(Translated by https://www.hiragana.jp/)
Dutch court scraps record $50bn payout over bankrupt oil giant | Courts News | Al Jazeera

Dutch court scraps record $50bn payout over bankrupt oil giant

Supreme Court cancels the arbitration award Russia was ordered to pay former shareholders of now-defunct oil producer Yukos.

Yukos collapsed in 2006 after oil tycoon Mikhail Khodorkovsky fell out with Russian President Vladimir Putin and the government began demanding billions of dollars in alleged back taxes that ultimately resulted in it being seized by the state [File: Sergei Karpukhin/AS/ABP/Reuters]

The Dutch Supreme Court has cancelled a $50bn arbitration award Russia was ordered to pay former shareholders of bankrupted Russian oil giant Yukos, throwing the case back for appeal and likely years more litigation.

Yukos collapsed in 2006 after oil tycoon Mikhail Khodorkovsky fell out with Russian President Vladimir Putin and the government began demanding billions of dollars in alleged back taxes that ultimately resulted in it being seized by the state. Critics said the move was an attempt to silence Khodorkovsky, a vocal opponent of Putin.

Friday’s ruling came after seven years of legal wrangling in Dutch courts following an arbitration tribunal ruling in 2014 that found Moscow had violated its international obligations by taking actions designed to bankrupt Yukos, formerly Russia’s largest oil company.

The Supreme Court’s decision marks the second time that Dutch judges have set aside the arbitration award after The Hague District Court dismissed it in 2016, only to see it reimposed on appeal.

Years of additional litigation

Referring the case back to a lower court in the Netherlands will likely bring years of additional litigation in the case involving the largest known arbitration award on record.
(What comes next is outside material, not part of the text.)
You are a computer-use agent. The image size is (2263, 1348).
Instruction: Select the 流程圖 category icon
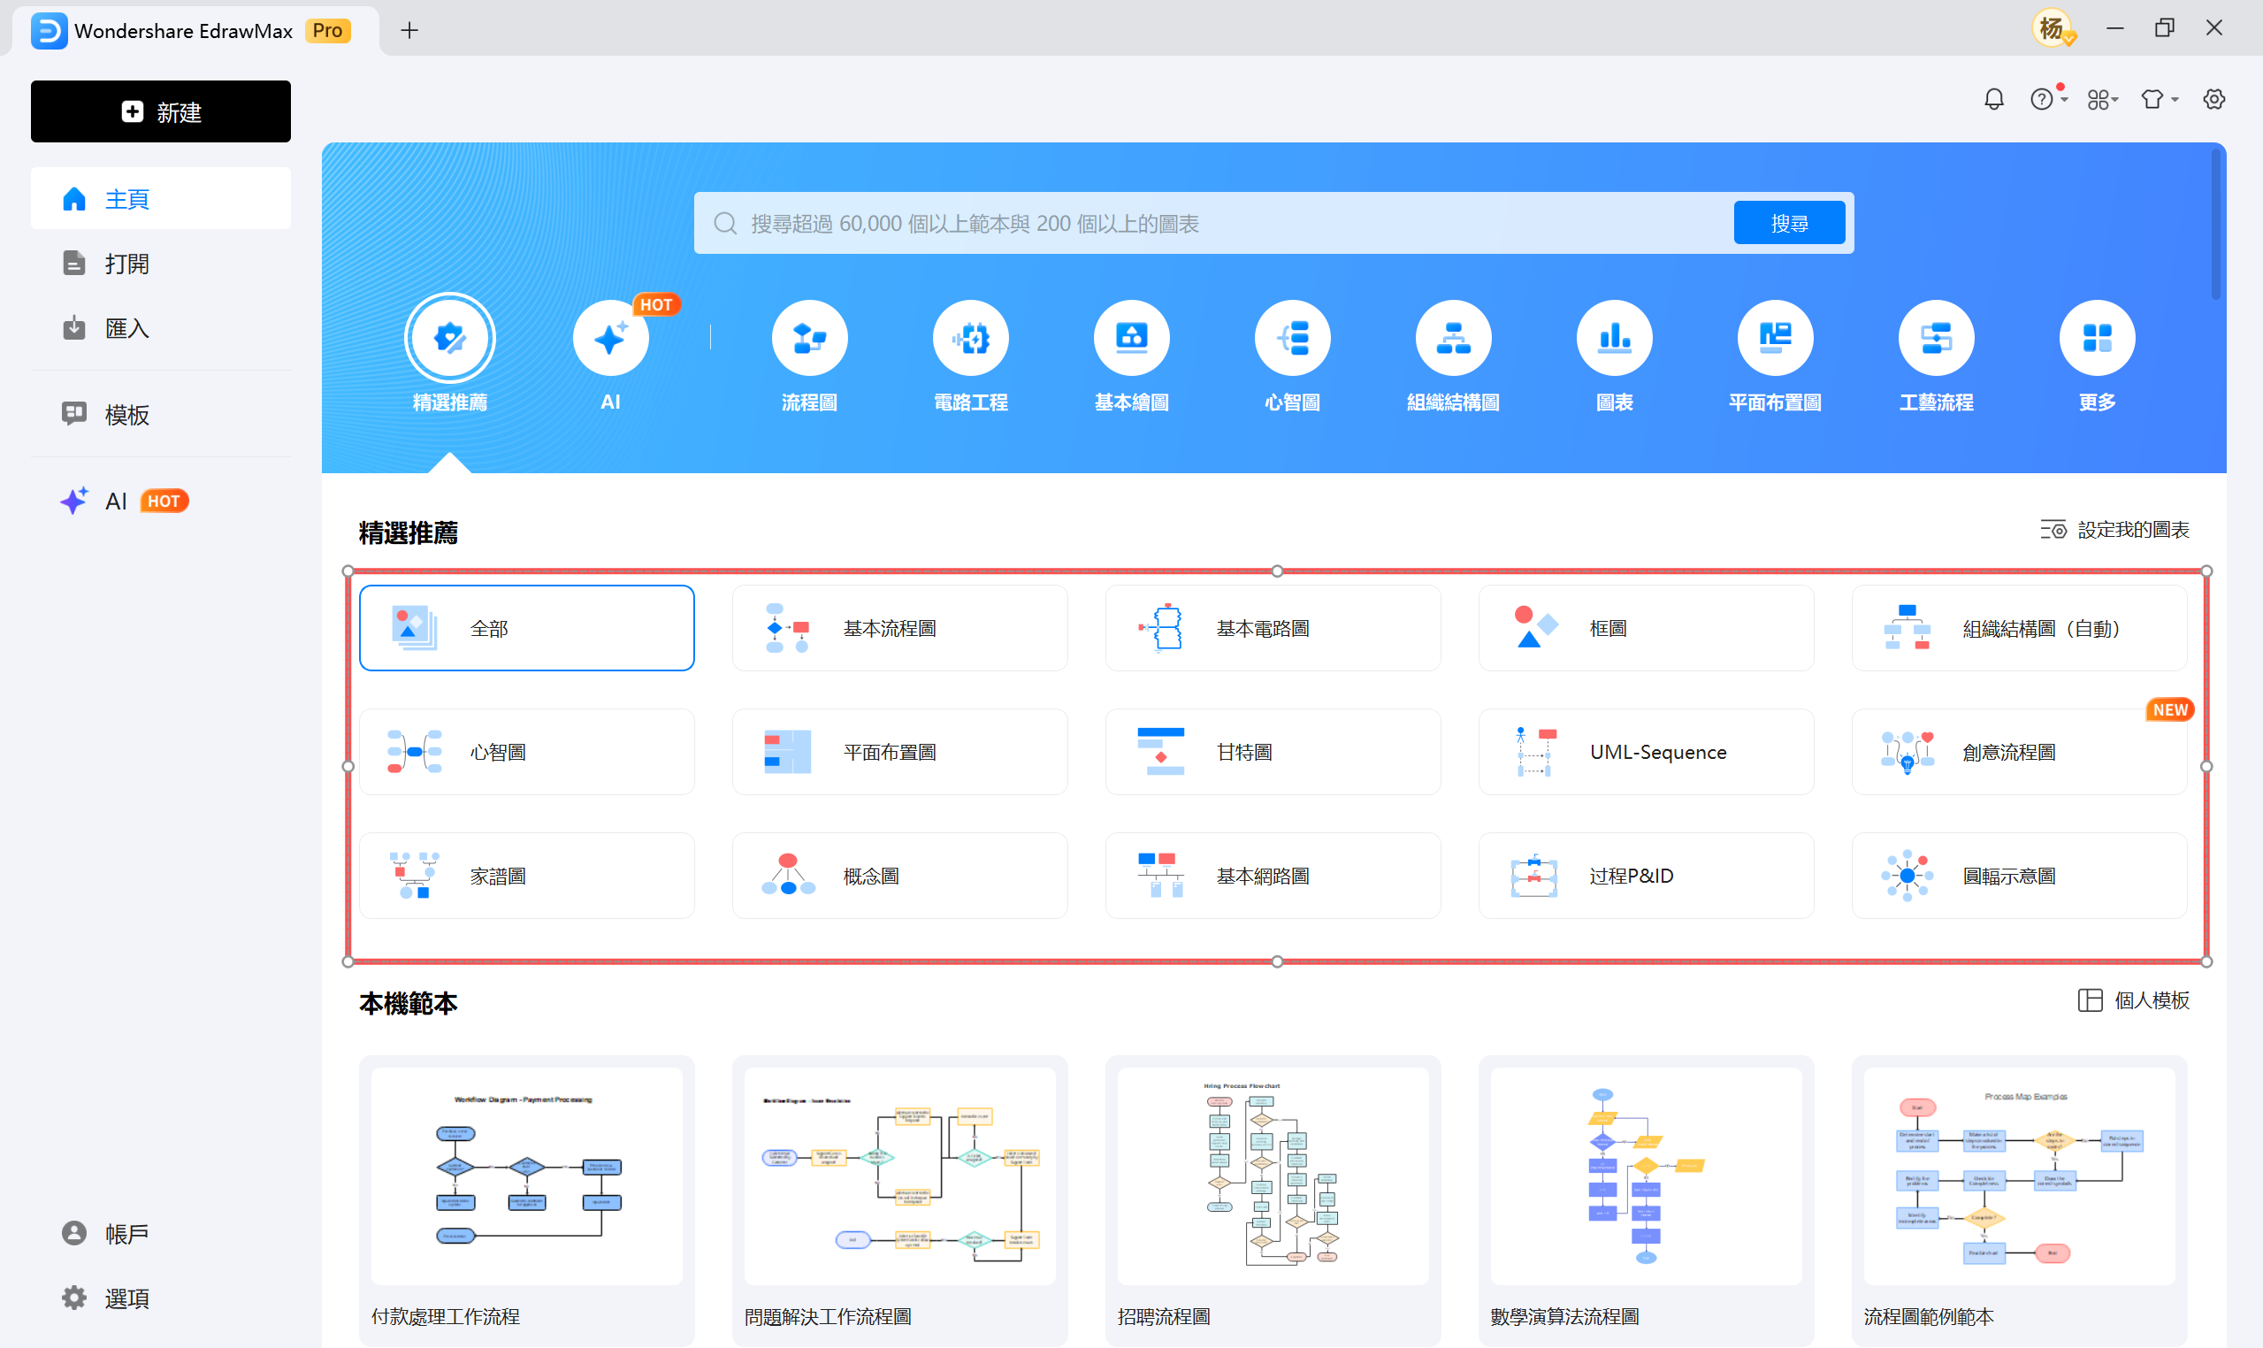point(809,339)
Most Yukos assets were absorbed by Russian oil producer Rosneft and former Yukos shareholders brought a case to recover their assets to the Permanent Court of Arbitration in The Hague, from where the case has proceeded through the Dutch legal system.

“Today the Supreme Court quashed the appeal court’s final judgment as well as the court’s preceding judgment,” a statement from the Supreme Court said after it referred the case back to the Amsterdam Court of Appeal.
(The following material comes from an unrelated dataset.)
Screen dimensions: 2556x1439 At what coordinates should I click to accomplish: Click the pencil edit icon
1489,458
The Supreme Court judges accepted one of Russia’s grounds of appeal.

“The Russian Federation’s argument that the shareholders have committed fraud in the arbitral proceedings has been wrongly dismissed by the Court of Appeal on procedural grounds and should have been judged with respect to content,” it found. “Therefore the judgements of the Court of Appeal cannot be upheld.”

It rejected Russia’s other grounds for appeal, including complaints that the court did not have jurisdiction. The judgement on that issue was final, it said.

Former shareholders welcome ruling

Friday’s ruling was welcomed by the former shareholders, who said in a statement that they “won on all substantive grounds of Russia’s appeal”.

“We will study the Supreme Court ruling, but are confident that the Court of Appeal in Amsterdam will dismiss the baseless allegations raised by the Russian Federation, and the arbitral awards will be upheld,” said Tim Osborne, chief executive of GML, the holding company of former Yukos majority shareholders.

Legal proceedings seeking to enforce the arbitration award had been lodged in the Netherlands, the United Kingdom and the United States by subsidiaries of GML, formerly known as Group Menatep Ltd, which held approximately 70 percent of the shares in Yukos.

The Prosecutor General’s Office of the Russian Federation meanwhile said while the decision “upholds the principles of the rule of law and the independence of the justice system”, it regretted that the Supreme Court did not order “a complete abolition of arbitral decisions at this stage”.

The next stage of litigation will run up to 2023, the office said in a statement.